Na hipótese de o êxito na implantação do sistema ligando
Rio, São Paulo e Campinas, o senhor acredita que os reflexos
sobre o setor aéreo seriam representativos ou ainda não é
possível fazer tais previsões?
É só nos basearmos no que acontece na Europa. Certamente a partir
do momento em que é ofertado um transporte de 1h20, sem
problemas de intempéries e de tráfego aéreo, a perda da ponte
aérea será significativa. Talvez não possamos dizer que a demanda
será praticamente zerada, mas a "fatia" abocanhada será bem
grande, com certeza. O custo e o tempo serão bem menores.
No caso do trem-bala, o indivíduo compra o seu ticket e vai embora,
sem nenhuma preparação prévia de check-in ou a necessidade
prévia de se chegar uma hora antes. Mas volto a repetir, o trembala tem que estar casado dentro de uma visão sistêmica de
transporte entre as duas cidades, porque é muita incoerência chegar
e dizer "somos um país que não tem transporte de passageiros em
suas cidades, mas tem trem-bala".
Tendo em vista as diferenças geográficas entre Rio e São
Paulo, o trajeto para execução do trem de alta velocidade irá
exigir grande complexidade. Quais serão os grandes
desafios?
A topografia dos trechos, de fato, é uma grande desafio. A distância
rodoviário entre Rio e São Paulo dá cerca de 430 quilômetros pela
Via Dutra. As distâncias ferroviárias geralmente são maiores do que
as rodoviárias. Mas nesse caso é diferente, é menor. O projeto
básico deve ter cerca 400 a 410 quilômetros. A grosso modo
falando, é quase em linha reta, com raios muito longos, rampas com
inclinação menor, e para isso é necessário muito túnel e muito
viaduto, em virtude do tráfego de alta velocidade.
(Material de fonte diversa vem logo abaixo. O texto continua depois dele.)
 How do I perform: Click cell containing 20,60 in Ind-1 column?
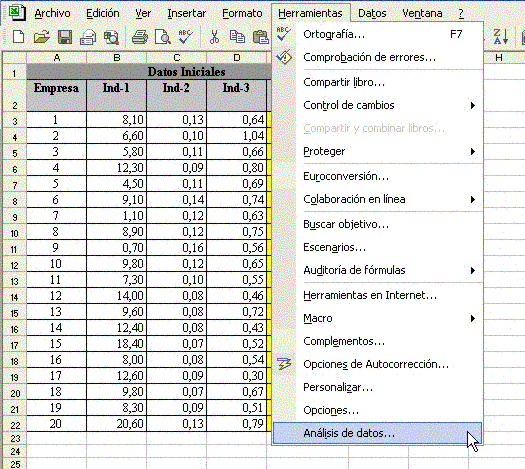click(117, 423)
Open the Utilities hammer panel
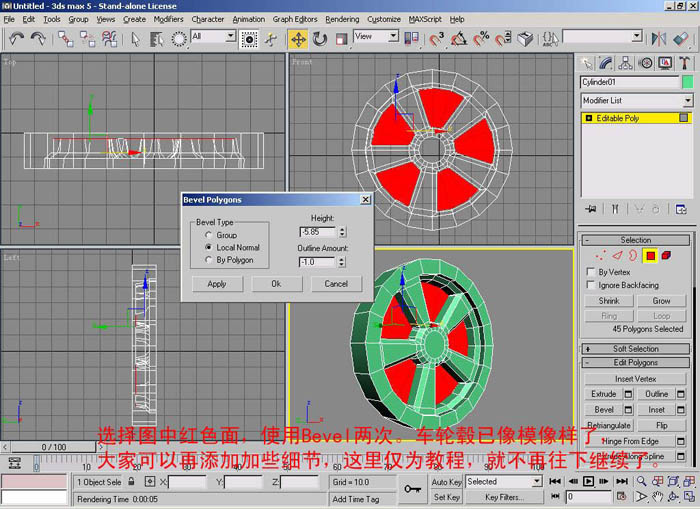700x509 pixels. tap(685, 63)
Não podemos ter curvas fechadas ou rampas elevadas. Vamos ter
que disponibilizar de um traçado que precisa vencer a Serra das
Araras, que é o maior obstáculo geográfico que temos ali, por
exemplo. Esse é o custo da obra, vencer tais obstáculos. Mas é
necessário ir lá ver e analisar os solos, as rochas, porque de acordo
com as futuras surpresas o custo pode ser muito maior.
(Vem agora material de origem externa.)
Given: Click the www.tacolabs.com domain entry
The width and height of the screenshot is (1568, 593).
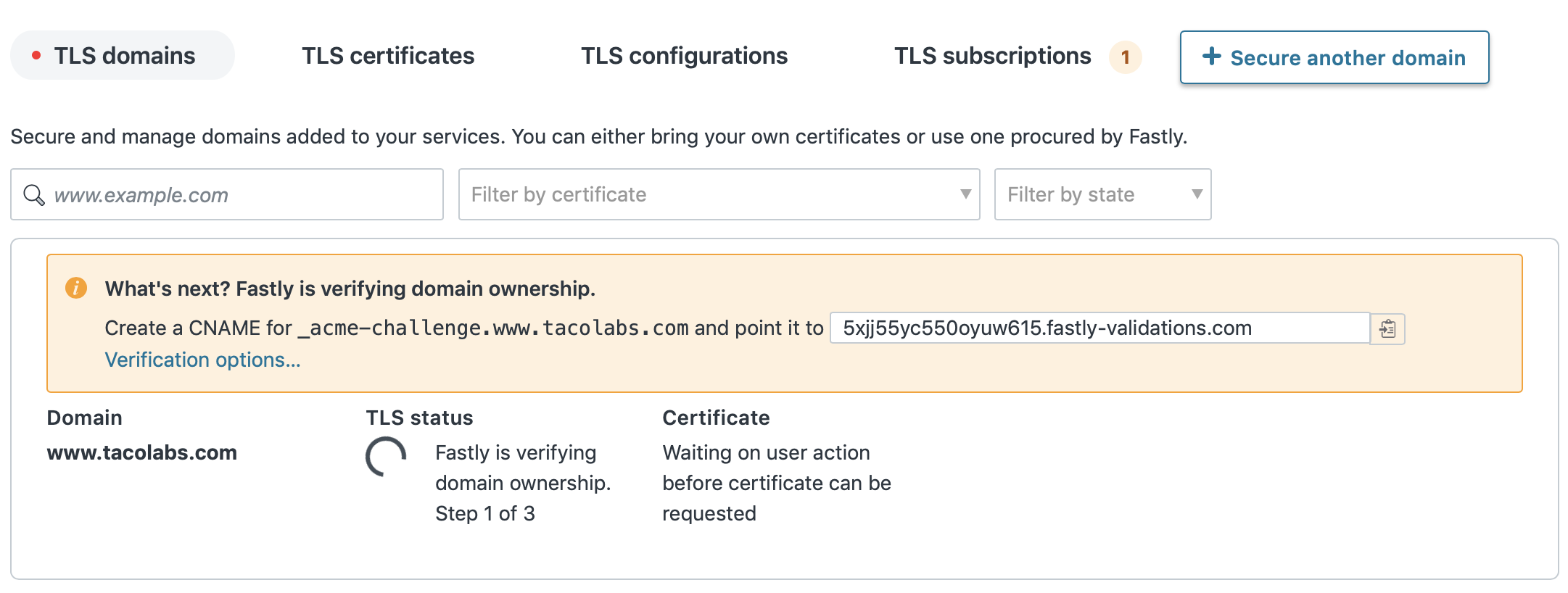Looking at the screenshot, I should coord(141,452).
Diante de todas as condições que o senhor citou, falar em
início das obras já para o próximo ano então seria
precipitado?
Lógico. Estamos praticamente na metade de 2008. O próprio
presidente Lula já falou que talvez até o fim do ano anuncie os
estudos que estão sendo feitos pelo BNDES. Só a partir dos estudos
consistentes é que ele poderá dizer que existem condições, para
então licitar e fazer. Só que uma licitação desse porte abrange no
mínimo um ano. Daí até assinar um contrato, se tudo der certo e
Deus ajudar muito, em meados de 2010 começaria a obra, e com
isso terminaríamos em 2020, se não tivemos problemas políticos e
de recursos ao longo da década.
Eu, no mesmo período, faria muito metrô e trem urbano. Chegaria
em 2020 com a cidade de São Paulo com 200 quilômetros de metrô,
e o Rio com outros 100 quilômetros. A história seria outra. E
concomitantemente faria o trembala. Mas teríamos recursos para
isso? Certamente que não. É um jogo de xadrez político.
O que será necessário para colocar o brasileiro novamente
nos trilhos?
Trem! Passageiros é o que mais temos. A espinha dorsal de
qualquer cidade tem que ser o sistema metroferroviário. Precisamos
no Brasil de metrô e trem urbano, e a partir daí conseguiremos
desenvolver e estruturar. O problema do transporte público no país
passa por um negócio chamado trilho urbano. Mas, saliento, não
adianta também colocar trem se não tiver integração, com
alimentação dos novos transportes. Temos que pensar nisso.